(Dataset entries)
************

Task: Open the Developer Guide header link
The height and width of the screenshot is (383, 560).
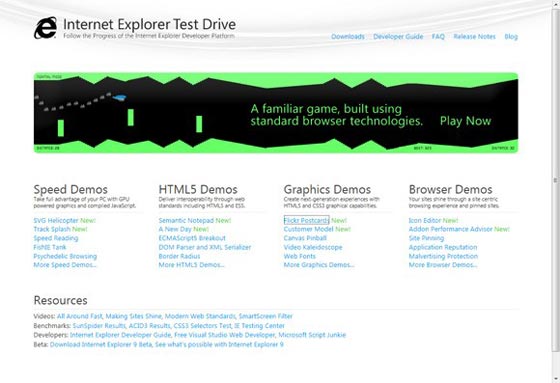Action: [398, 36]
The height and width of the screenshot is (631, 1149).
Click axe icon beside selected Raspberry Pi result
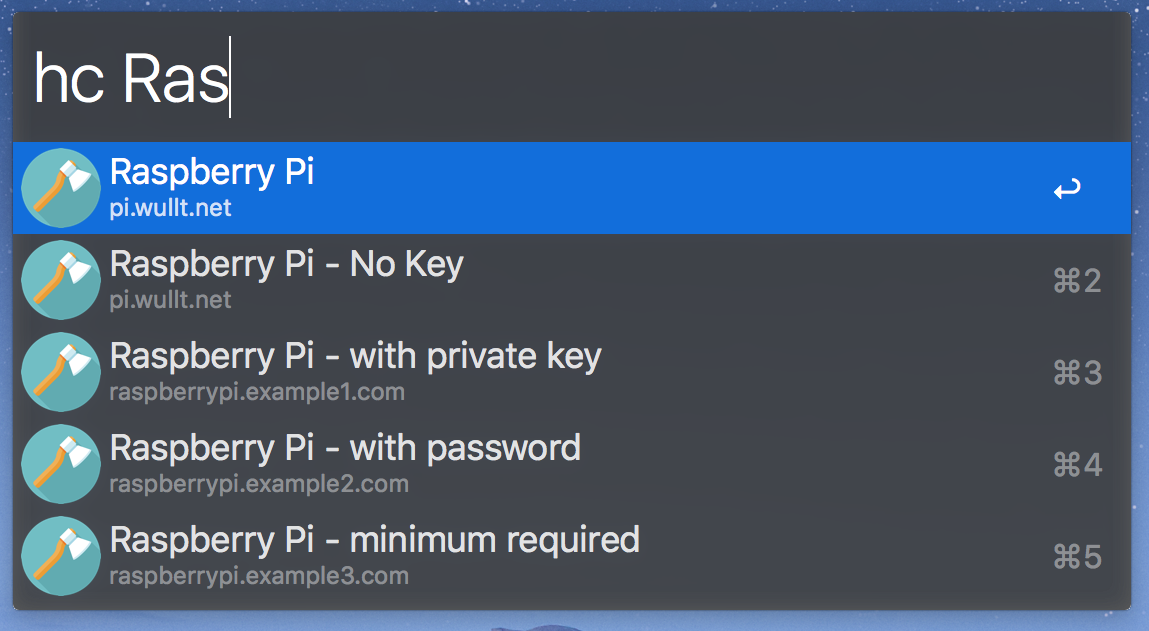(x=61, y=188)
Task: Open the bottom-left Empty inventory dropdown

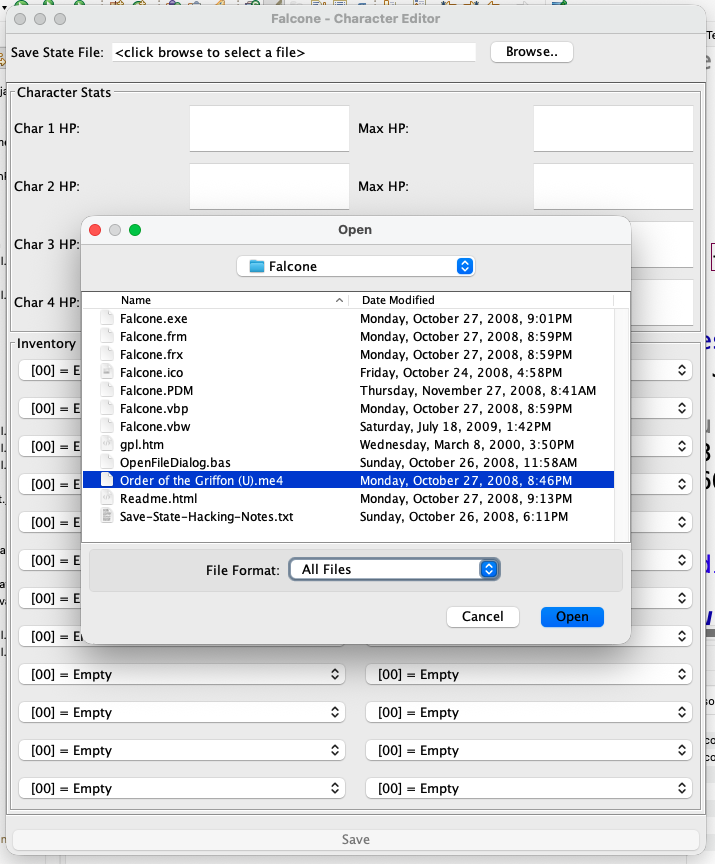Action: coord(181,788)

************

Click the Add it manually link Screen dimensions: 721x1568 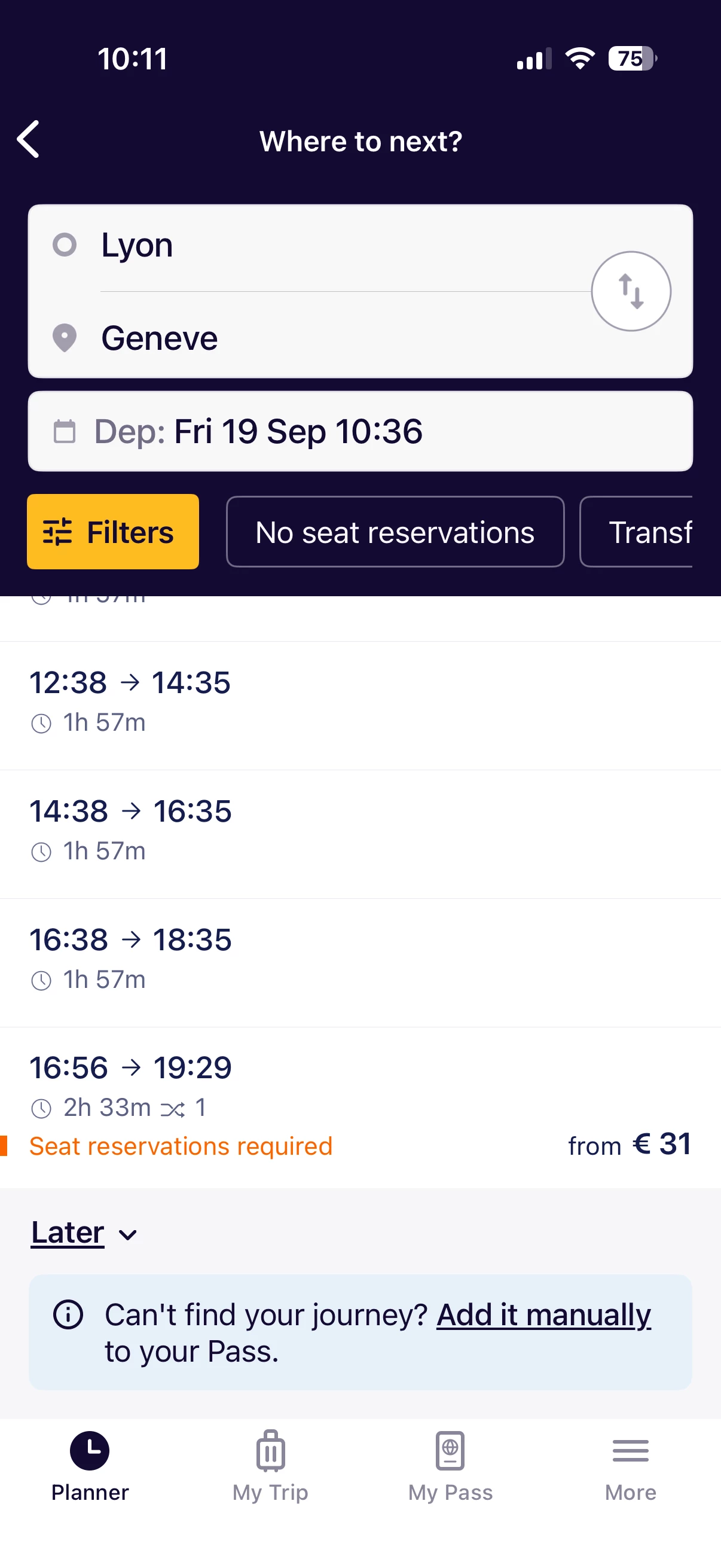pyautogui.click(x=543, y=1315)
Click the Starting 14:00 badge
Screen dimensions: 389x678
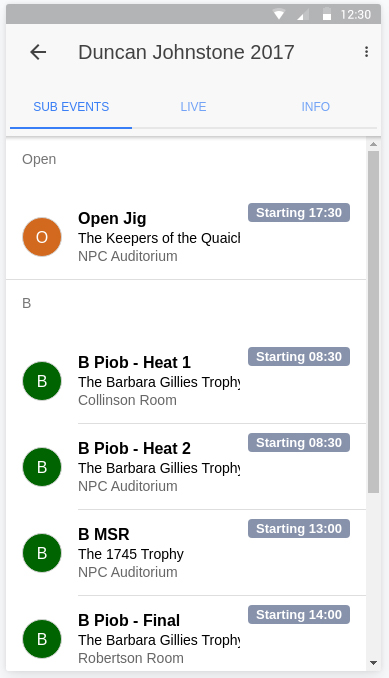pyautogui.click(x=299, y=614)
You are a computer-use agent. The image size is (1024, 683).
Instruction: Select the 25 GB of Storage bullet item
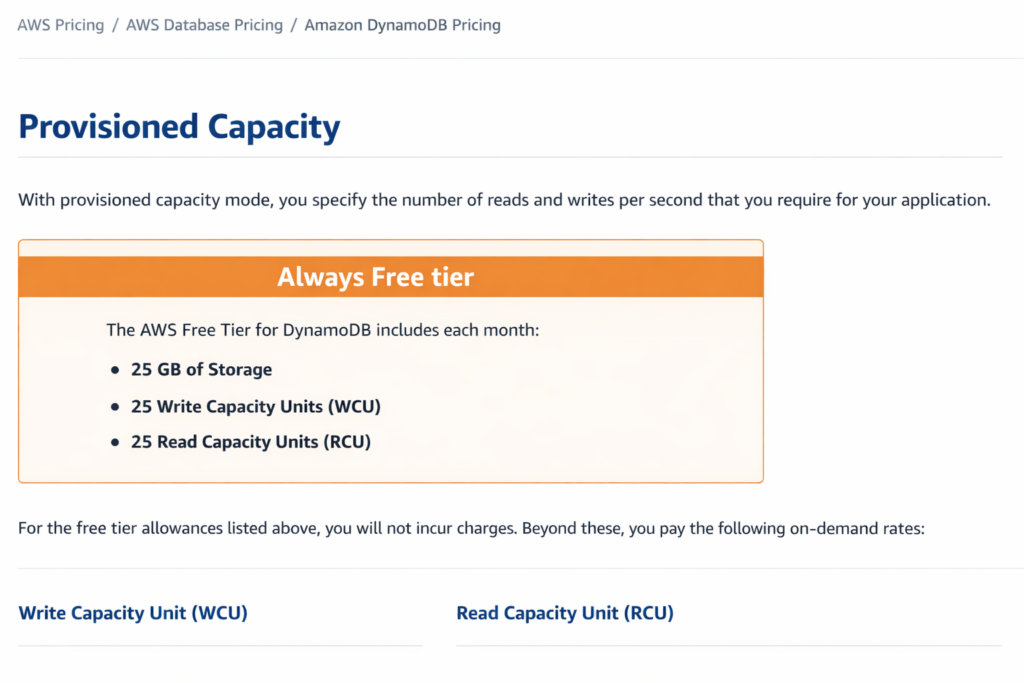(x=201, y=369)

************

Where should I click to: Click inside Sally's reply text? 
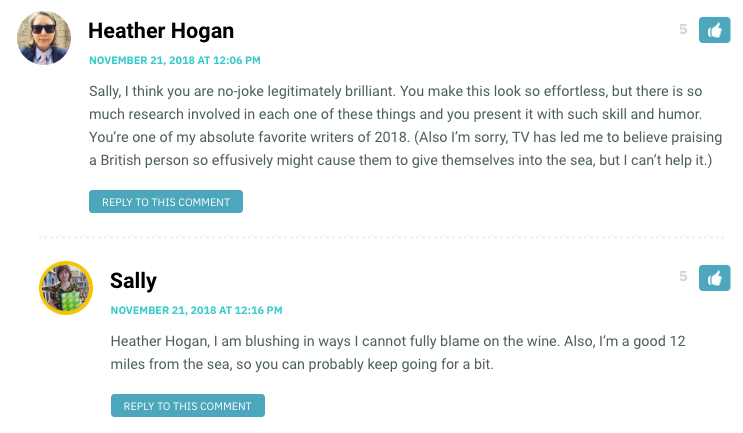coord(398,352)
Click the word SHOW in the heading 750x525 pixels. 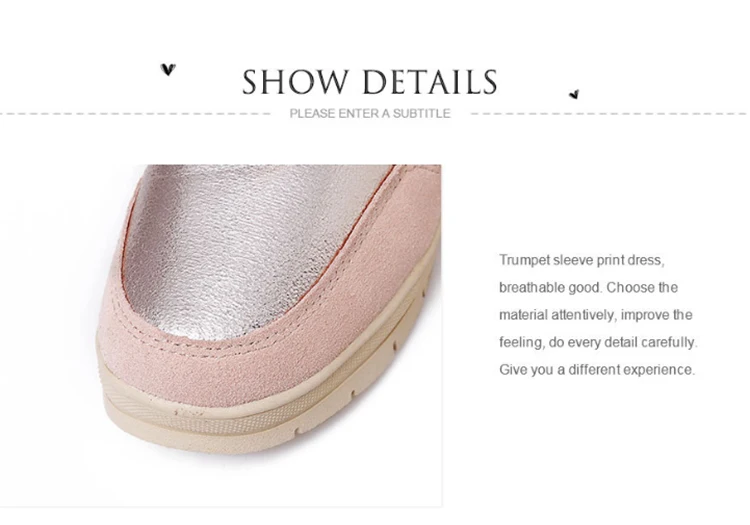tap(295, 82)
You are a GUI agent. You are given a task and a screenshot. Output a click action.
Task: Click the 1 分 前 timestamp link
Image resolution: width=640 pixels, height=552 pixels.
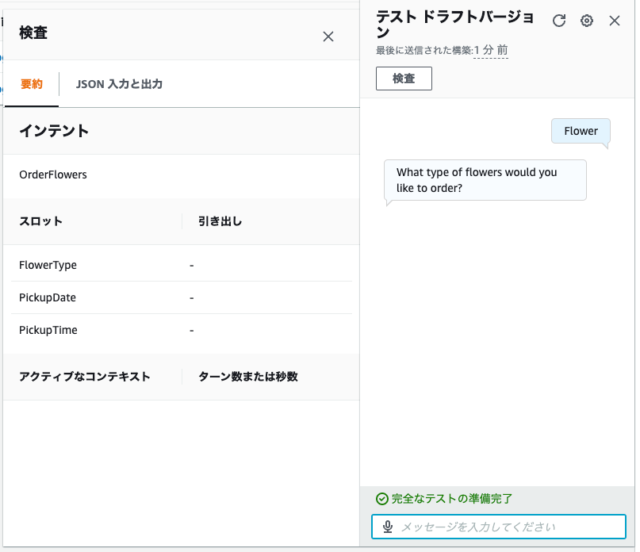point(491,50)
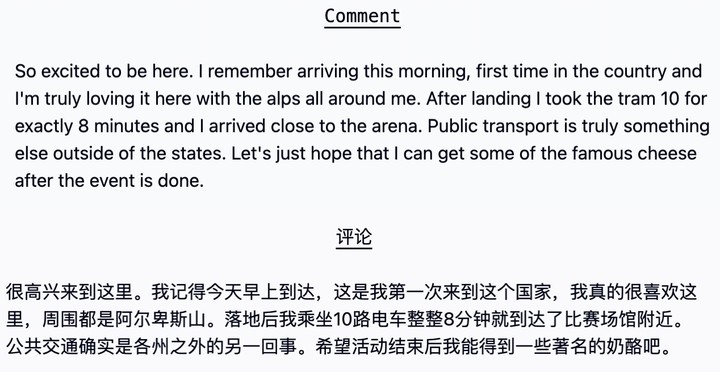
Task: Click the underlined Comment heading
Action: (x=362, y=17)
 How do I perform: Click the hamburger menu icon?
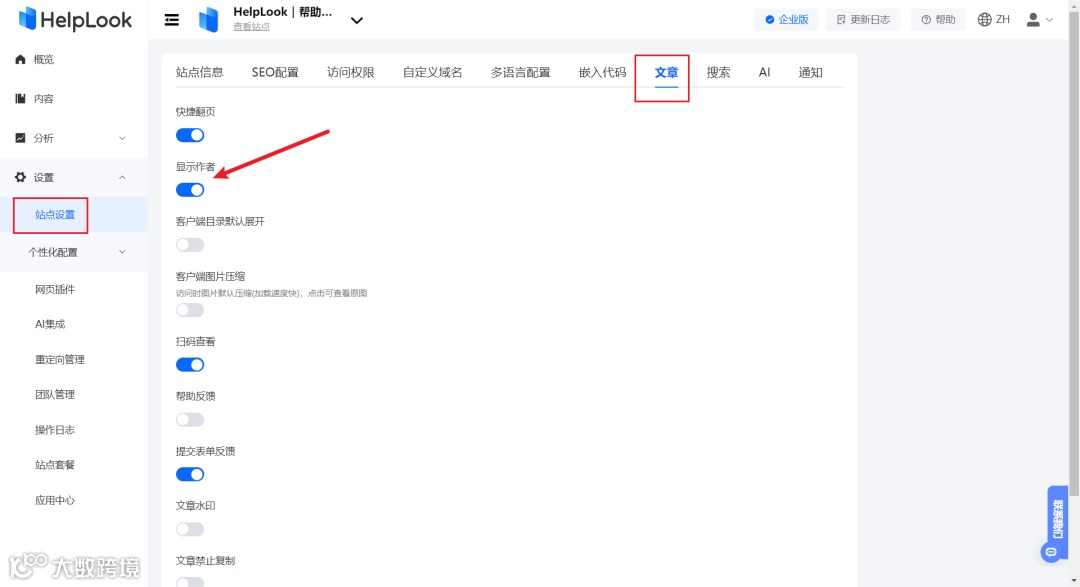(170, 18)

************

— TASK TO COMPLETE —
In the entries above, find each line with the word "agent" and copy it.

— WRITTEN SOLUTION —
You are a computer-use agent. The image size is (1024, 683).
You are a GUI agent. You are given a task and a screenshot. Output a click action.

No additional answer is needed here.